SNAFU: Stuxnet nutzte unter anderem Schwachstelle, die sei 1,5 Jahren bekannt war

Interessante Dinge kommen da ans Tageslicht. Ein Fehler im Drucker-Spooler in Windows ist bereits sein April 2009 bekannt und wurde von Stuxnet ausgenutzt. Microsoft bestätigte, dass man den Fehler bei der Veröffentlichung übersehen habe. Diesen und drei weitere Bugs nutzten die Stuxnet-Schreiber aus. Es wird derzeit spekuliert, ob der Virus von Regierungen geschrieben wurde, um dem iranischen Atomprogramm zu schaden.

Kaspersky und Symantec bestätigten, dass sie den Fehler im Juli und August an Microsoft gemeldet hatten. Man habe die Schwachstelle nicht veröffentlicht, bevor man herausfand, dass Stuxnet diese benutzt.

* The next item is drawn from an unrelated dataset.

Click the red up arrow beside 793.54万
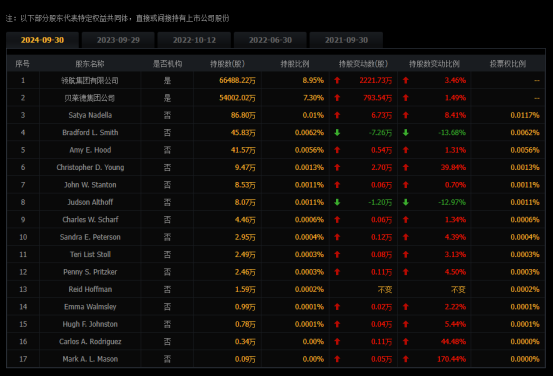Viewport: 553px width, 377px height. coord(337,98)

Bisher hat man angenommen, dass Stuxnet ausschließlich so genannte 0-Day-Lücken benutzte. Nun hat sich aber herausgestellt, dass dies für eine der vier Sicherheitslücken nicht zutrifft – MS10-061. Sicherheitsfirma Vupen Security zeigt mit dem Finger auf Hackin9. Diese haben im April 2009 über die Sicherheitslücke berichtet. Ein Experte mit Namen Carsten Kohler beschrieb, wie man mittels des Druck-Spoolers einen Windows-PC in seine Gewalt bringen kann und veröffentlichte auch eine Art Proof-of-Concept-Code.

Microsoft hat das nun bestätigt. Zum Schutz sagte ein Sprecher, dass man Microsoft nicht direkt auf die Sicherheitslücke oder deren Veröffentlichung aufmerksam machte. Während der Untersuchung von Stuxnet wurde der Fehler von Kaspersky und Symantec unabhängig ein weiteres Mal gefunden.

Ebenso habe man Microsoft auf zwei andere 0-Days aufmerksam gemacht, die Stuxnet ausnutzte. Diese Lücken sollen in der Zukunft geschlossen werden. Ein genaues Datum dafür gibt es aber nicht. Über diese beide Sicherheitslücken gibt es bisher wenig bis gar keine Informationen in der Öffentlichkeit. Eine davon betreffe nur Windows XP, die andere Vista und Windows Server 2008.

Anwender sollten MS10-061 so bald wie möglich einspielen, da Exploit-Code mittlerweile auch im Metasploit-Framework integriert ist.